EXERCISE DETAILS = List each line in the records where the word "This" appears.

SUPPLIED RECORDS =

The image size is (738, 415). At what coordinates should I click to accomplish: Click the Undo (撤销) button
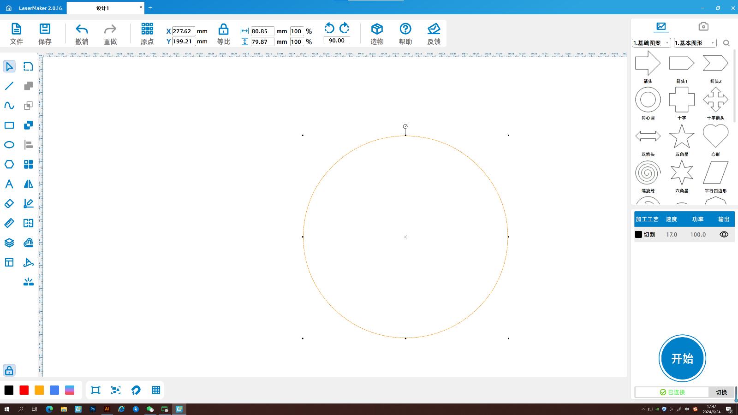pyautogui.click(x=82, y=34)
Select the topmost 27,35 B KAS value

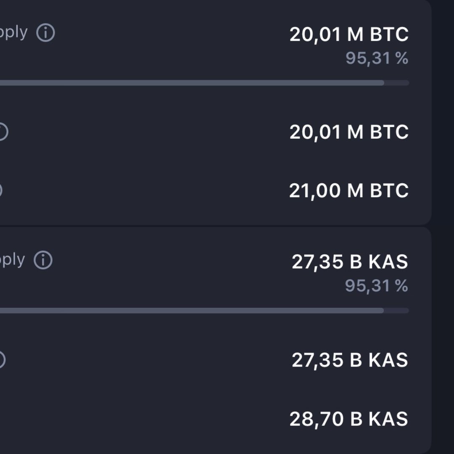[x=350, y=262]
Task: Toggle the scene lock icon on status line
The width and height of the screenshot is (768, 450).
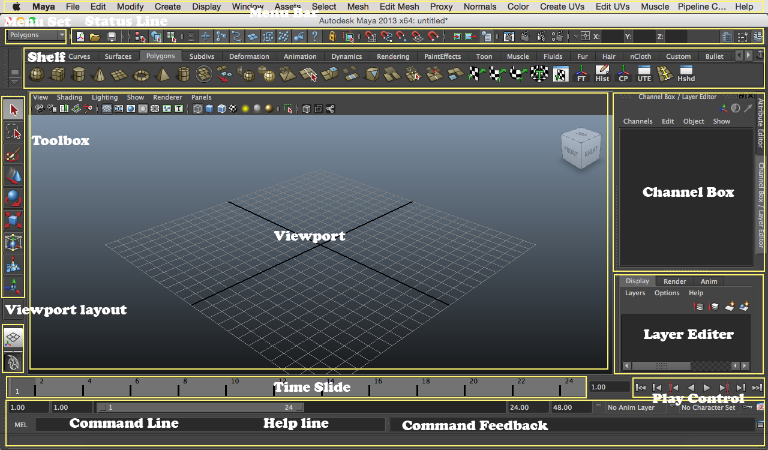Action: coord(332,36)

==

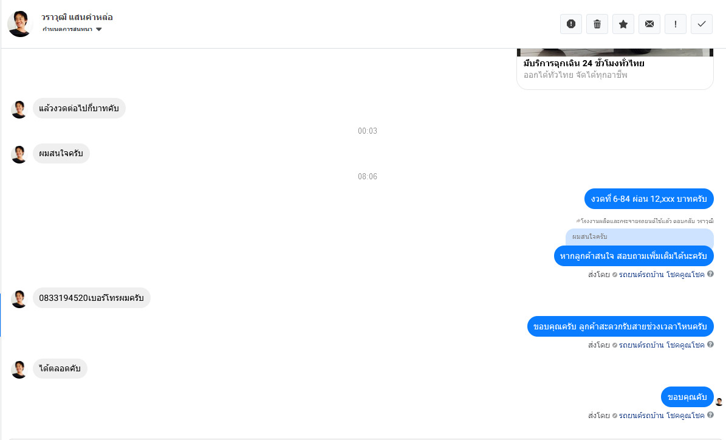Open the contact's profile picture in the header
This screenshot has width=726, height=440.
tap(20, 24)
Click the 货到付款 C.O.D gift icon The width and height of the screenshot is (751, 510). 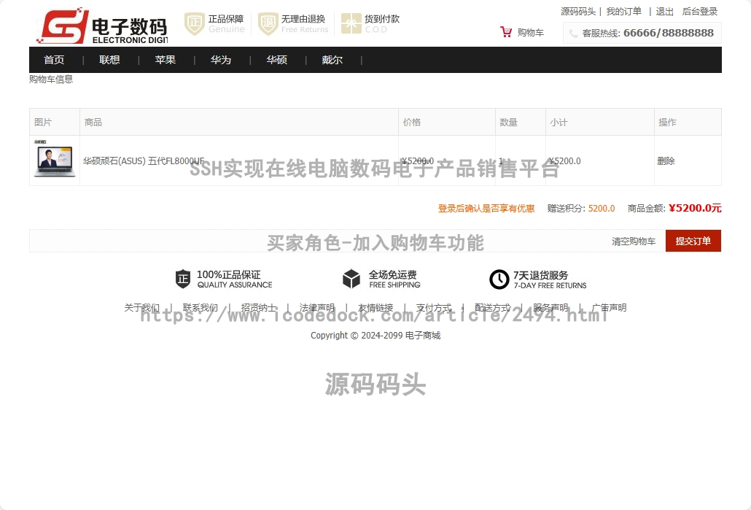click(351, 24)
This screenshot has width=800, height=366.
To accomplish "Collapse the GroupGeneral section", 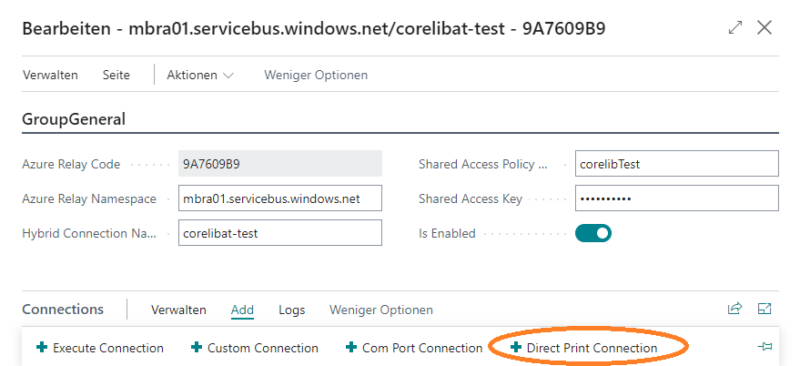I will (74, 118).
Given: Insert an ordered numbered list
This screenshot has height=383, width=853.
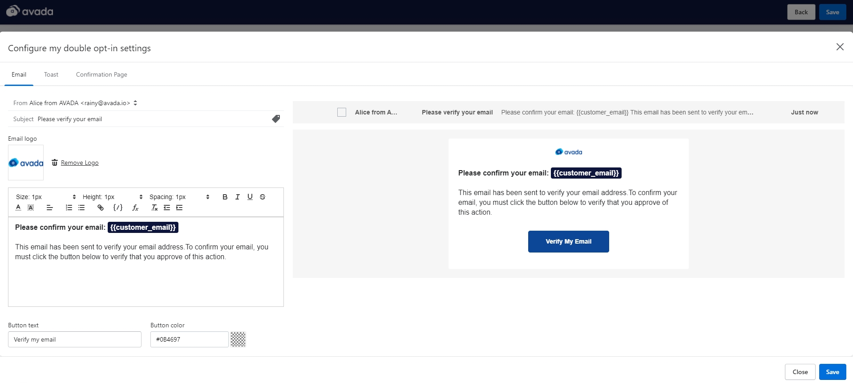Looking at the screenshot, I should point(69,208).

TASK SOLUTION =
This screenshot has width=726, height=440.
This screenshot has width=800, height=366.
This screenshot has height=383, width=853.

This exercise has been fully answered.